Kepala MIN 1 Pasuruan, Bapak Abdul Qodir, S.Pd.I., M.Pd., dalam sambutannya menyampaikan bahwa kegiatan ini merupakan tindak lanjut dari workshop sebelumnya agar implementasi KBC semakin nyata dalam proses pembelajaran.
“Workshop ini adalah kelanjutan dari kegiatan yang telah kita laksanakan sebelumnya. Kami ingin memastikan bahwa Kurikulum Berbasis Cinta tidak hanya dipahami secara konsep, tetapi benar-benar diterapkan dalam sikap, cara mengajar, dan interaksi sehari-hari di madrasah,” ujar beliau.

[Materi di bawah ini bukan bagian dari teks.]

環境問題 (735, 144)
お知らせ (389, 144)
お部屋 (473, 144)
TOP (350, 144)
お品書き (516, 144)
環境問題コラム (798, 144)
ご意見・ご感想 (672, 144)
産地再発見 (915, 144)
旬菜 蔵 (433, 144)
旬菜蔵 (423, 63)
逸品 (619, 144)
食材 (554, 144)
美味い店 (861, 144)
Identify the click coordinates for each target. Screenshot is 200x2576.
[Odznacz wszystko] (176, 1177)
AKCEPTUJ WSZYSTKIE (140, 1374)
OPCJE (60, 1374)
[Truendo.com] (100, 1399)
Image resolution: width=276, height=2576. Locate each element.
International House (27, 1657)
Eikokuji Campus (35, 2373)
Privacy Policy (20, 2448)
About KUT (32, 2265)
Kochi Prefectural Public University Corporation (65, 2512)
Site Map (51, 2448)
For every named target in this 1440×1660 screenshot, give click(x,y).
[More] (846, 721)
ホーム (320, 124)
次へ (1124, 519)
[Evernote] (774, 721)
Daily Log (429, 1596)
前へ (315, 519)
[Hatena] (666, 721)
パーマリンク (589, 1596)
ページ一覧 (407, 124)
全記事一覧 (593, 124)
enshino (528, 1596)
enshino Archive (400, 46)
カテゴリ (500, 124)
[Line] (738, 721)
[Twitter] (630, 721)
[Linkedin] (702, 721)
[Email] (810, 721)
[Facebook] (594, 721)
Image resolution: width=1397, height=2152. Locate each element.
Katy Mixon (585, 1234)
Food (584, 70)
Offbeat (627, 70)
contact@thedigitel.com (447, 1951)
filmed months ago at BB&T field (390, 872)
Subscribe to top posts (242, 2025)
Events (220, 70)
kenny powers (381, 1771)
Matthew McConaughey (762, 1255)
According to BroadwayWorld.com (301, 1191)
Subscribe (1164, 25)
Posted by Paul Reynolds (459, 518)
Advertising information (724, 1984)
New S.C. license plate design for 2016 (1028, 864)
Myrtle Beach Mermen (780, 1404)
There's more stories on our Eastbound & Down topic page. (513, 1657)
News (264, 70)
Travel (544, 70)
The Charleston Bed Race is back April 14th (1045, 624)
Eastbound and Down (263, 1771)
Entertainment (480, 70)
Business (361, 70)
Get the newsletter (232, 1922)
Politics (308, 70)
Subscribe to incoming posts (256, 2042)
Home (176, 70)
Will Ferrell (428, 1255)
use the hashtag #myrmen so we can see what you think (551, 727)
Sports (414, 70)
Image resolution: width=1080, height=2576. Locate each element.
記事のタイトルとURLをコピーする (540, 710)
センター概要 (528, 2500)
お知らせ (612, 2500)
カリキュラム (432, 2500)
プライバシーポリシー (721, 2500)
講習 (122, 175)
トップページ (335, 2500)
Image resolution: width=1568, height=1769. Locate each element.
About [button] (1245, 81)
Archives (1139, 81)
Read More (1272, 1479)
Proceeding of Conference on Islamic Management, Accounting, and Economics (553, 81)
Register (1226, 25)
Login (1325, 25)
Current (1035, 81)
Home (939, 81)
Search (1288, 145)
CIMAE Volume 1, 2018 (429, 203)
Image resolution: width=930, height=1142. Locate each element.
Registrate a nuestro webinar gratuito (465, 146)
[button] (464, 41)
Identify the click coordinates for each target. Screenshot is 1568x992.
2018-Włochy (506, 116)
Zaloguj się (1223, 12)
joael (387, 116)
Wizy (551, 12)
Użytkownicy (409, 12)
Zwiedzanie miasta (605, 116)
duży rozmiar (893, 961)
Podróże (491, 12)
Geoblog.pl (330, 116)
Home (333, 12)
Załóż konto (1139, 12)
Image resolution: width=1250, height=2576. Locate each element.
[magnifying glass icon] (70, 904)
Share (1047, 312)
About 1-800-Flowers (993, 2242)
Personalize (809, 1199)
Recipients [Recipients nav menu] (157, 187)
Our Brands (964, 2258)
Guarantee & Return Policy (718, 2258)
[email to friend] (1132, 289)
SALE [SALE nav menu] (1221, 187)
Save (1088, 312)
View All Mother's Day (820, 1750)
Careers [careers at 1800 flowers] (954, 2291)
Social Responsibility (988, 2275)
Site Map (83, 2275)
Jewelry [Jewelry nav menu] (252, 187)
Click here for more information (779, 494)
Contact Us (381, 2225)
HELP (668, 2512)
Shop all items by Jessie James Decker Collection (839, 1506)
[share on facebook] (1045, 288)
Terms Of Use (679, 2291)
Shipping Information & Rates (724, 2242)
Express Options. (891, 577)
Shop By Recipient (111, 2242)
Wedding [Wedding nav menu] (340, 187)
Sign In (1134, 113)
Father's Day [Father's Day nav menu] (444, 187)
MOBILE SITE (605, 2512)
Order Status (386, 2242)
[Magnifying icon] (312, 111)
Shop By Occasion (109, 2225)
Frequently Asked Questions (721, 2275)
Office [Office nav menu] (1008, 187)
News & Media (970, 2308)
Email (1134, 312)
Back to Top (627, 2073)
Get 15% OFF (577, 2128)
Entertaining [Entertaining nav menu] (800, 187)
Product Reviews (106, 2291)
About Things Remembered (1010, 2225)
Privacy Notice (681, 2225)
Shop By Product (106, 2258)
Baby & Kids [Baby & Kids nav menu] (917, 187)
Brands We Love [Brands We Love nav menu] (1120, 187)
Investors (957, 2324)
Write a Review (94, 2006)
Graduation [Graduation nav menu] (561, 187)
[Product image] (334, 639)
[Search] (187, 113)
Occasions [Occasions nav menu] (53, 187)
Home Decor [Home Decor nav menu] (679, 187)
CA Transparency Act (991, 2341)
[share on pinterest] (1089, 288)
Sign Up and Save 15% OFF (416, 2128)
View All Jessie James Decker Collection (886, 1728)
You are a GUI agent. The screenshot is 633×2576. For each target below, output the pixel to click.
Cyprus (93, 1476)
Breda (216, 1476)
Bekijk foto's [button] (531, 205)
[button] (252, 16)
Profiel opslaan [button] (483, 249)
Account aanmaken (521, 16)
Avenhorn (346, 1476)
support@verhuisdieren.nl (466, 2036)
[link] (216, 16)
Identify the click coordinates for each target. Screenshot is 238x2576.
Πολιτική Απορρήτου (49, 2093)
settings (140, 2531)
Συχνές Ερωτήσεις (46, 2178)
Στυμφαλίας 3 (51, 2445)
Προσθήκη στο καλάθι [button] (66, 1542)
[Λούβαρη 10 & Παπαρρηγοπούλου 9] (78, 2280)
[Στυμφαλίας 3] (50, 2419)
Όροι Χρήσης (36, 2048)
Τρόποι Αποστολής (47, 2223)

Beliau juga menambahkan bahwa penggunaan pakaian adat oleh para guru menjadi pesan kuat tentang pentingnya persatuan dalam keberagaman.
“Dengan mengenakan pakaian adat, kita belajar untuk saling menghargai perbedaan. Inilah wujud nyata pendidikan berbasis cinta — saling menghormati, saling peduli, dan saling menguatkan,” tambahnya.
Selama workshop, para guru mendapatkan penguatan materi mengenai strategi pembelajaran yang menumbuhkan empati, komunikasi positif dengan siswa, serta penciptaan lingkungan kelas yang ramah dan menyenangkan.
Kegiatan ini diharapkan mampu semakin mempererat kebersamaan antar guru sekaligus meningkatkan kualitas layanan pendidikan di MIN 1 Pasuruan, sehingga madrasah tidak hanya unggul dalam prestasi akademik, tetapi juga dalam pembentukan karakter peserta didik yang berakhlak mulia.